TASK REQUIREMENTS: Transcribe every line from the one containing "Image resolution: width=1200" through the end of the records below, exactly, but not the pictures.

[Records drawn from a dataset]

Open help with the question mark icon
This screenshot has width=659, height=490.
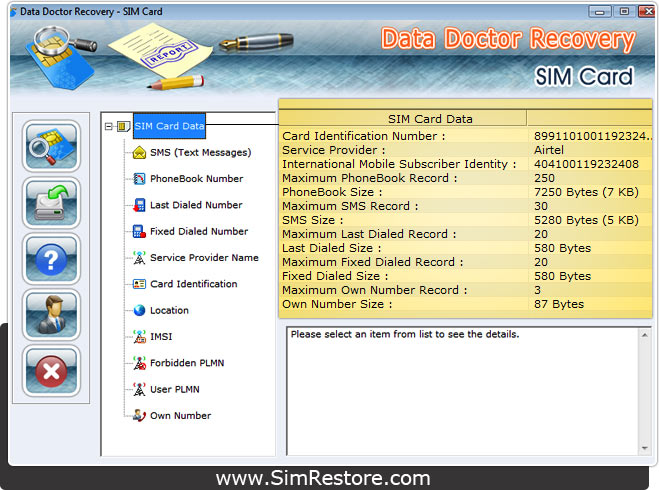click(51, 261)
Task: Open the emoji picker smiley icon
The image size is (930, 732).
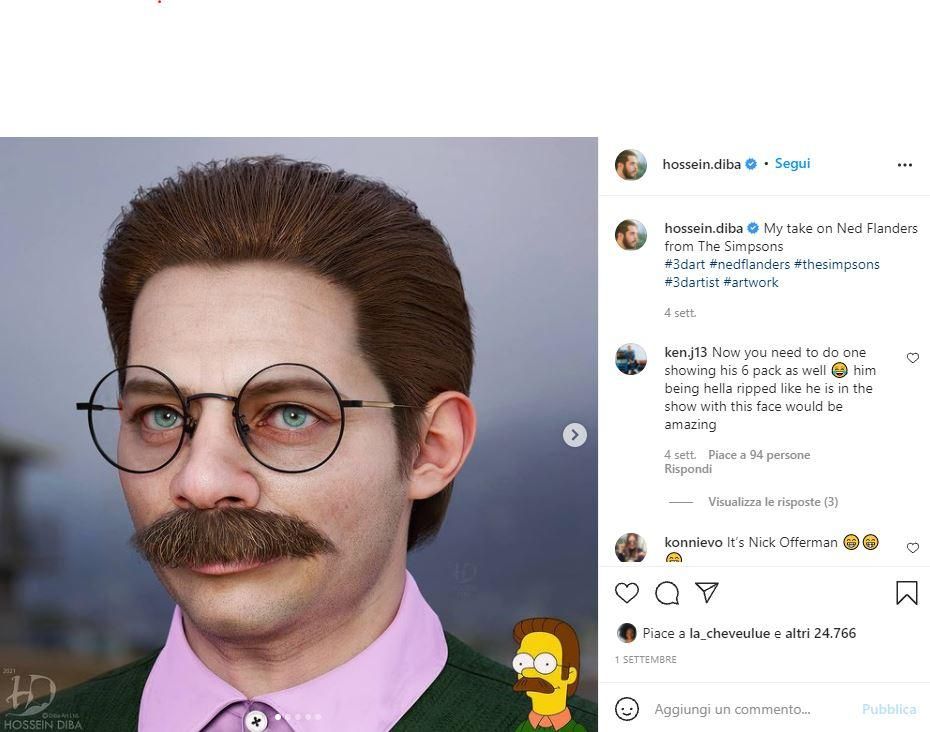Action: (x=627, y=709)
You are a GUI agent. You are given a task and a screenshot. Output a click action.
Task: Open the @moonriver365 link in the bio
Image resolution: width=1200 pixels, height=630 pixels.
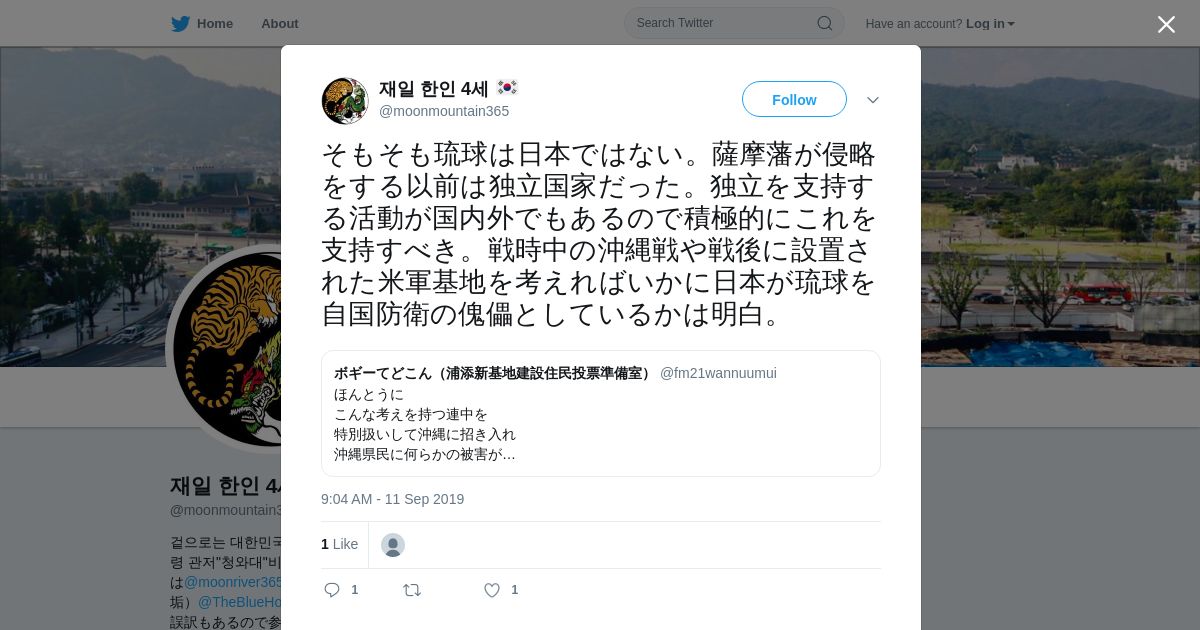tap(233, 582)
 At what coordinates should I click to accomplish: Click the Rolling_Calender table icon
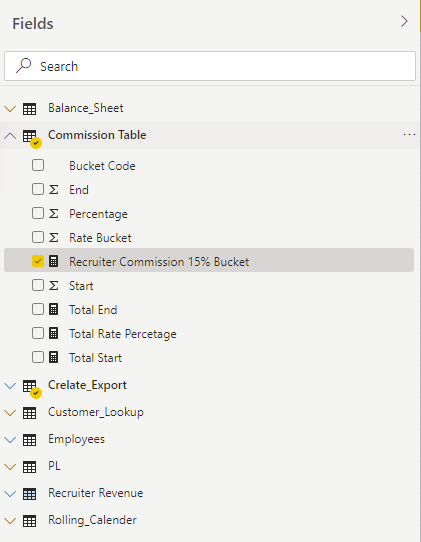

SOLUTION TO THIS EXERCISE:
Image resolution: width=1200 pixels, height=630 pixels.
tap(233, 582)
 At what coordinates should I click to accomplish: Click the Rolling_Calender table icon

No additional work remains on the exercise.